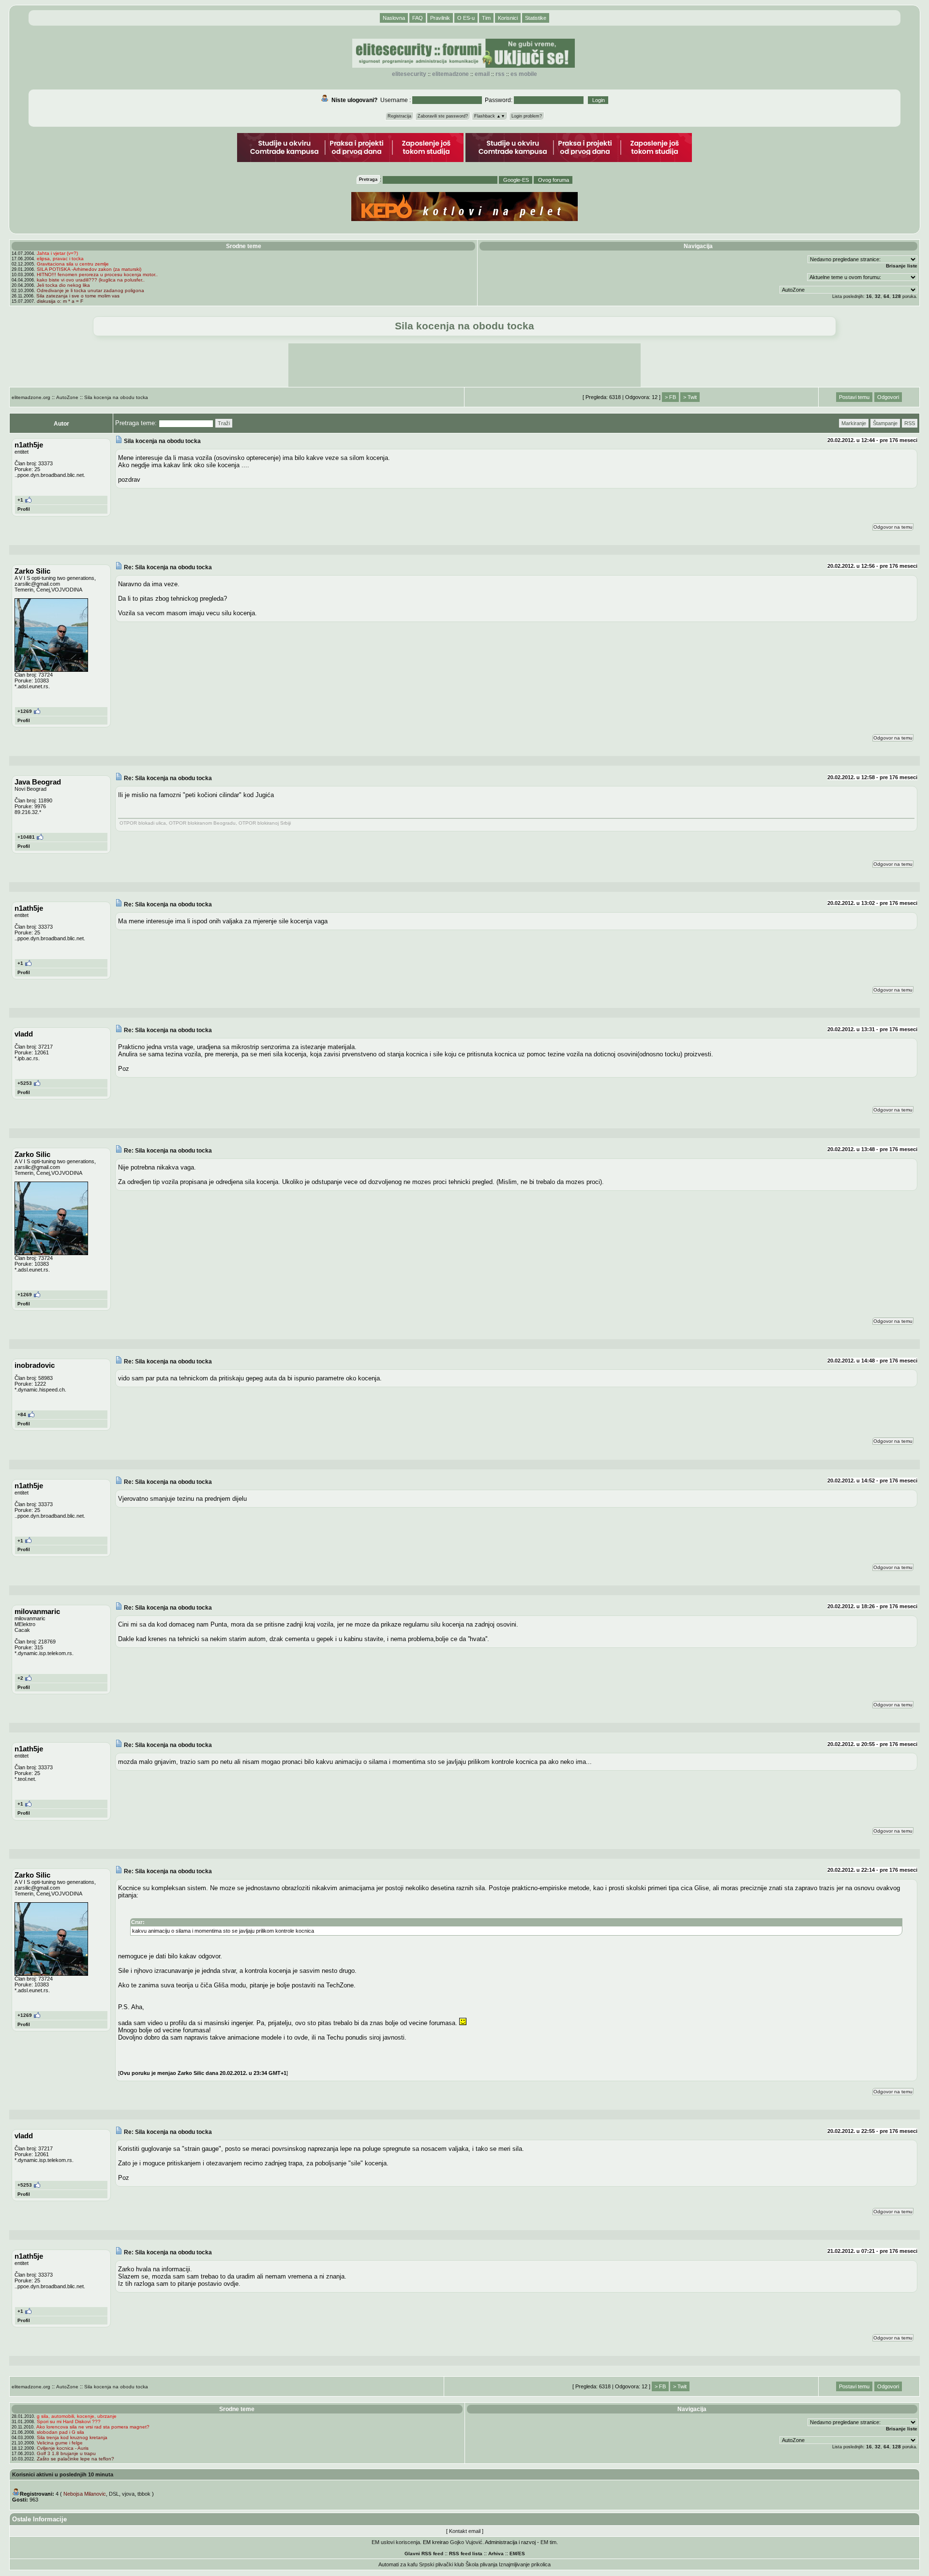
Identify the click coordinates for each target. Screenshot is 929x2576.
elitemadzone (450, 74)
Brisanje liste (901, 265)
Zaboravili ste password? (443, 116)
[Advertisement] (464, 365)
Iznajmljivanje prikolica (525, 2564)
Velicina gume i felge (60, 2442)
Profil (23, 509)
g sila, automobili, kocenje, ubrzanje (77, 2416)
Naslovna (394, 18)
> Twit (690, 397)
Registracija (399, 116)
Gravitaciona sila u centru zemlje (73, 263)
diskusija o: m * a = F (60, 301)
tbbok (143, 2494)
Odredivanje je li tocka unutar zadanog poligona (90, 290)
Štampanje (885, 423)
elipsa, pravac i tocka (60, 258)
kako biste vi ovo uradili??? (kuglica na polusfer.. (91, 279)
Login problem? (526, 116)
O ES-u (466, 18)
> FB (670, 397)
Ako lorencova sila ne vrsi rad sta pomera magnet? (93, 2426)
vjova (128, 2494)
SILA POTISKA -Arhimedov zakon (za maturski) (89, 269)
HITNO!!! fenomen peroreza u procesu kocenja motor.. (97, 274)
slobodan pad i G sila (60, 2432)
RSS (500, 74)
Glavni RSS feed (424, 2553)
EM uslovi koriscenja (396, 2542)
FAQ (417, 18)
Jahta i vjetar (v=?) (57, 253)
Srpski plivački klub (441, 2564)
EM (513, 2553)
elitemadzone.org (31, 397)
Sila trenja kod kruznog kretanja (72, 2437)
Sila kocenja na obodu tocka (116, 397)
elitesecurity (409, 74)
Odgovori (888, 397)
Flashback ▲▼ (489, 116)
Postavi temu (854, 397)
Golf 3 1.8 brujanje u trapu (66, 2453)
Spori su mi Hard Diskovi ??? (69, 2421)
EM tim (548, 2542)
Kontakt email (464, 2531)
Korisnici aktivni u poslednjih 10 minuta (62, 2474)
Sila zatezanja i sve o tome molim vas (78, 295)
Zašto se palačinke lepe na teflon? (75, 2458)
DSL (114, 2494)
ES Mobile (523, 74)
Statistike (535, 18)
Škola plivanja (481, 2564)
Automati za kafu (398, 2564)
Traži (224, 423)
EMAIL (482, 74)
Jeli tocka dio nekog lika (63, 285)
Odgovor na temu (893, 527)
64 (886, 296)
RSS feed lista (465, 2553)
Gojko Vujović (466, 2542)
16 (869, 296)
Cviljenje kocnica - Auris (63, 2448)
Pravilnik (440, 18)
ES (521, 2553)
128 (896, 296)
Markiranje (853, 423)
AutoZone (67, 397)
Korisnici (508, 18)
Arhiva (496, 2553)
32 (878, 296)
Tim (486, 18)
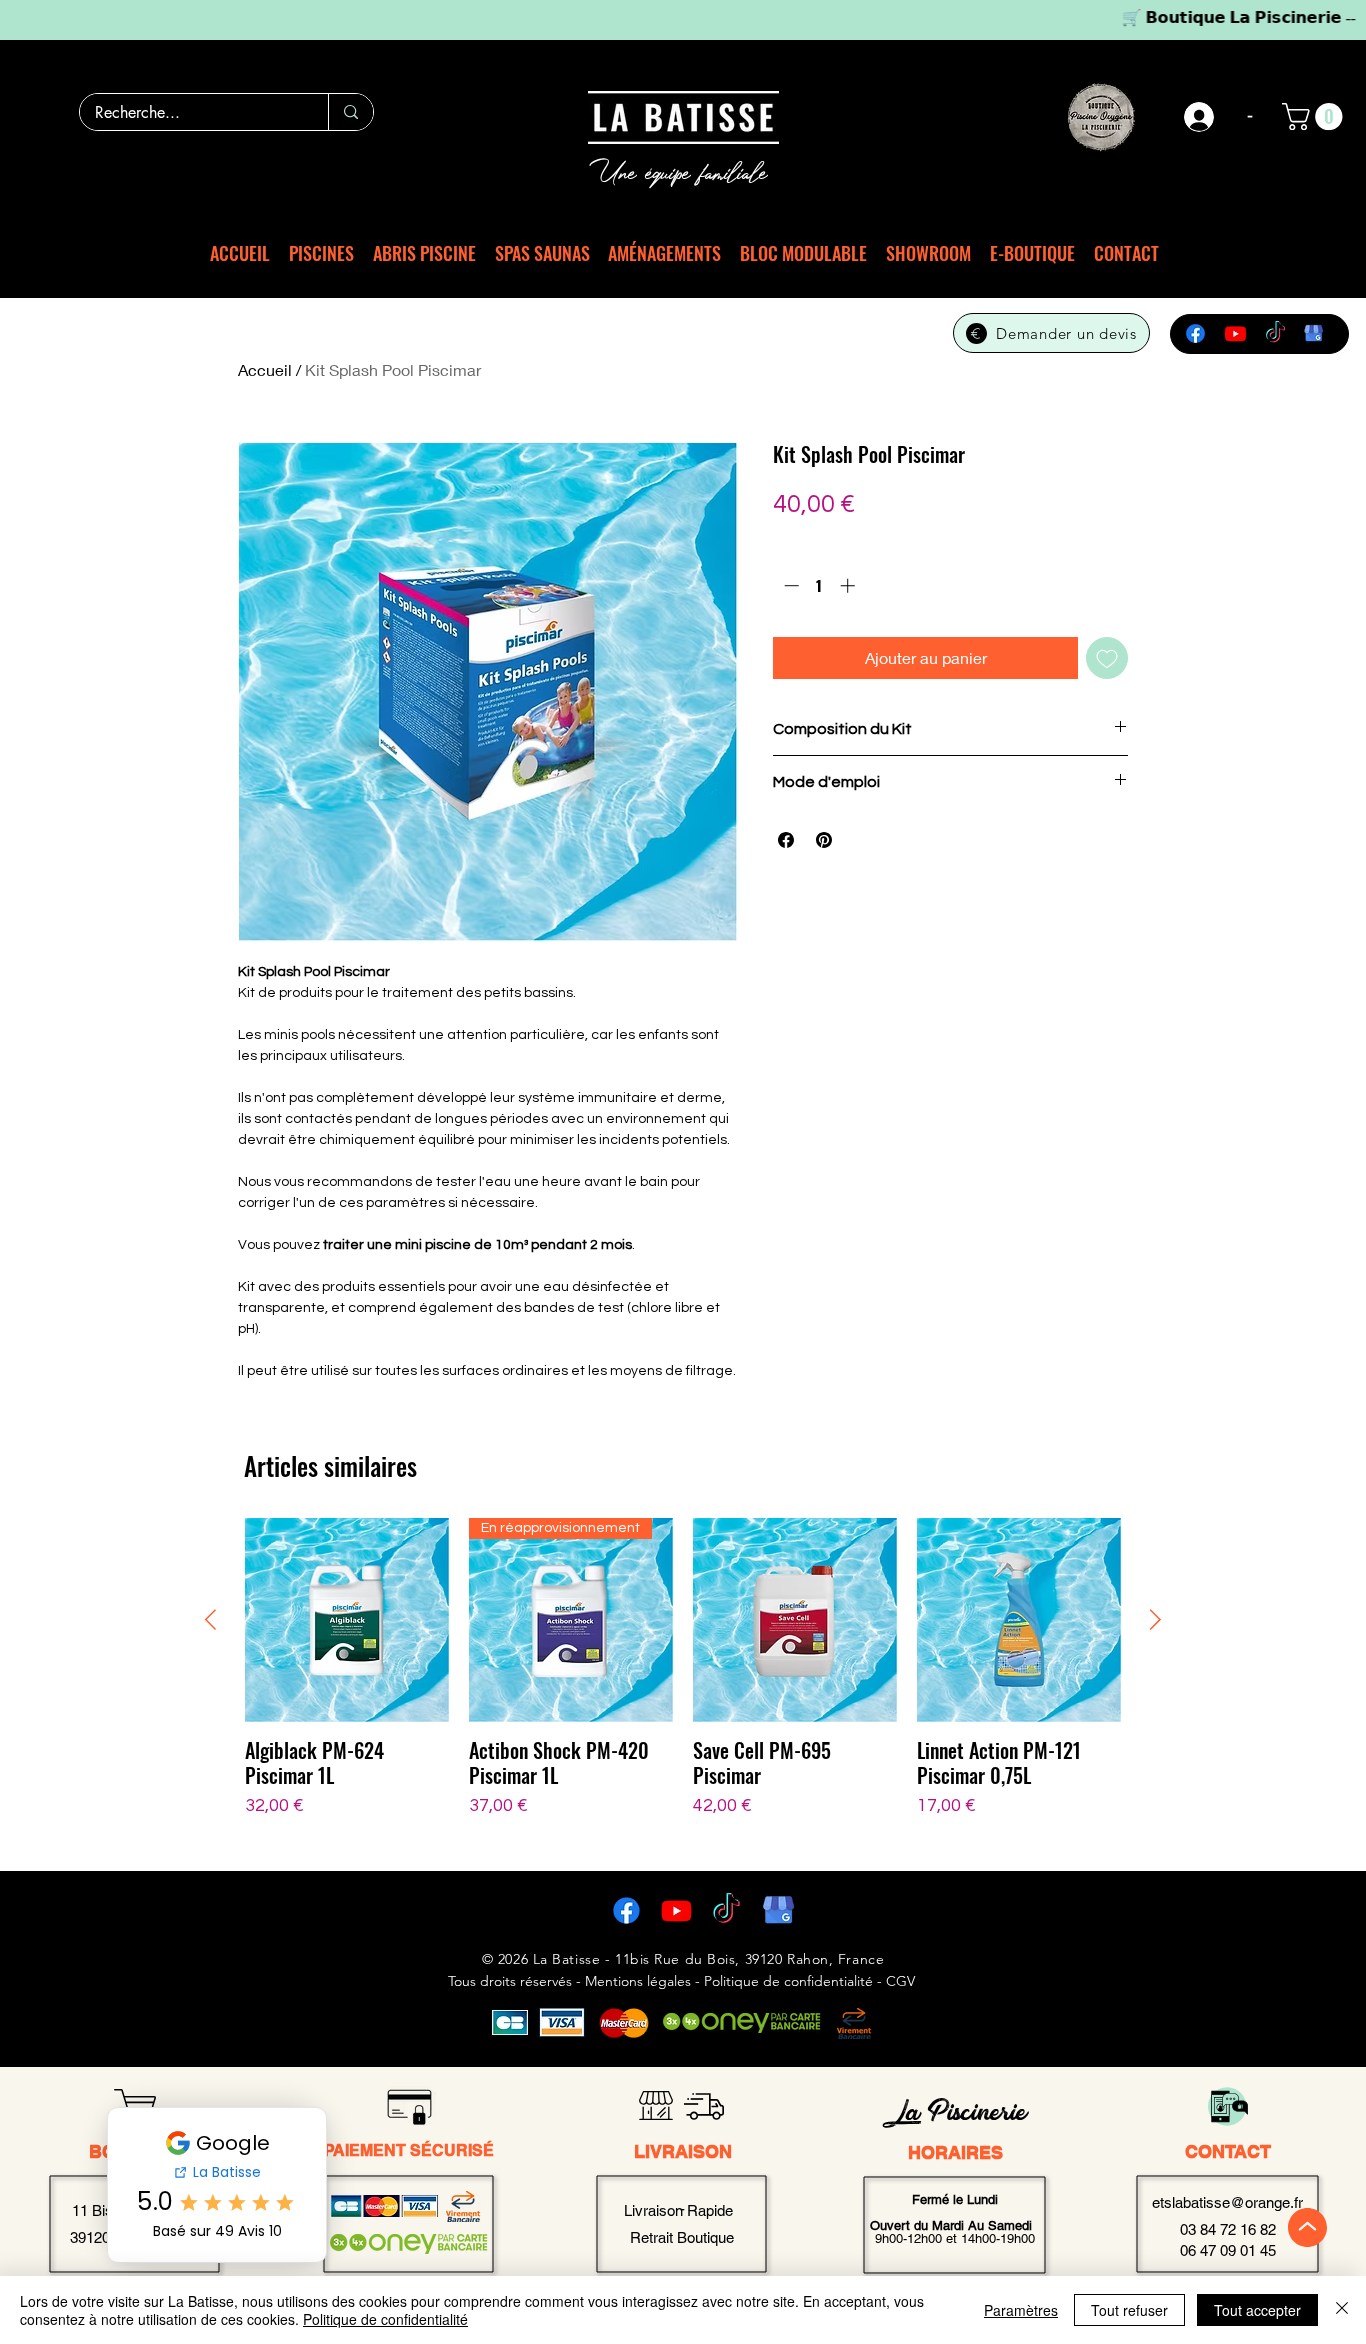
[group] (683, 1681)
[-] (1200, 117)
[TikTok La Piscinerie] (726, 1910)
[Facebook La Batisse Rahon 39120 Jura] (626, 1910)
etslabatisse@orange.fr (1227, 2202)
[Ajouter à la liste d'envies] (1107, 658)
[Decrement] (789, 585)
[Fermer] (1342, 2310)
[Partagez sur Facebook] (786, 840)
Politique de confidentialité (385, 2319)
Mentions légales (638, 1981)
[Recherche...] (350, 112)
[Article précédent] (210, 1619)
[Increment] (849, 585)
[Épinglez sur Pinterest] (824, 840)
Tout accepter (1257, 2310)
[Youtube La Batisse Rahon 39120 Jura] (676, 1910)
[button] (1315, 116)
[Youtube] (1235, 333)
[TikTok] (1275, 333)
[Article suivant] (1155, 1619)
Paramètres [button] (1021, 2310)
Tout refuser (1129, 2310)
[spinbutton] (819, 585)
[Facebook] (1195, 333)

# # #

* **Task directions**:
Would you please write out, exactly and with no other lines, the stretch of the listing above from the line containing "Brisanje liste (901, 265)" through the line containing "Škola plivanja (481, 2564)"?

* **Response to the exercise**:
Brisanje liste (901, 265)
Zaboravili ste password? (443, 116)
[Advertisement] (464, 365)
Iznajmljivanje prikolica (525, 2564)
Velicina gume i felge (60, 2442)
Profil (23, 509)
g sila, automobili, kocenje, ubrzanje (77, 2416)
Naslovna (394, 18)
> Twit (690, 397)
Registracija (399, 116)
Gravitaciona sila u centru zemlje (73, 263)
diskusija o: m * a = F (60, 301)
tbbok (143, 2494)
Odredivanje je li tocka unutar zadanog poligona (90, 290)
Štampanje (885, 423)
elipsa, pravac i tocka (60, 258)
kako biste vi ovo uradili??? (kuglica na polusfer.. (91, 279)
Login problem? (526, 116)
O ES-u (466, 18)
> FB (670, 397)
Ako lorencova sila ne vrsi rad sta pomera magnet? (93, 2426)
vjova (128, 2494)
SILA POTISKA -Arhimedov zakon (za maturski) (89, 269)
HITNO!!! fenomen peroreza u procesu kocenja motor.. (97, 274)
slobodan pad i G sila (60, 2432)
RSS (500, 74)
Glavni RSS feed (424, 2553)
EM uslovi koriscenja (396, 2542)
FAQ (417, 18)
Jahta i vjetar (v=?) (57, 253)
Srpski plivački klub (441, 2564)
EM (513, 2553)
elitemadzone.org (31, 397)
Sila trenja kod kruznog kretanja (72, 2437)
Sila kocenja na obodu tocka (116, 397)
elitesecurity (409, 74)
Odgovori (888, 397)
Flashback ▲▼ (489, 116)
Postavi temu (854, 397)
Golf 3 1.8 brujanje u trapu (66, 2453)
Spori su mi Hard Diskovi ??? (69, 2421)
EM tim (548, 2542)
Kontakt email (464, 2531)
Korisnici aktivni u poslednjih 10 minuta (62, 2474)
Sila zatezanja i sve o tome molim vas (78, 295)
Zašto se palačinke lepe na teflon? (75, 2458)
DSL (114, 2494)
ES Mobile (523, 74)
Statistike (535, 18)
Škola plivanja (481, 2564)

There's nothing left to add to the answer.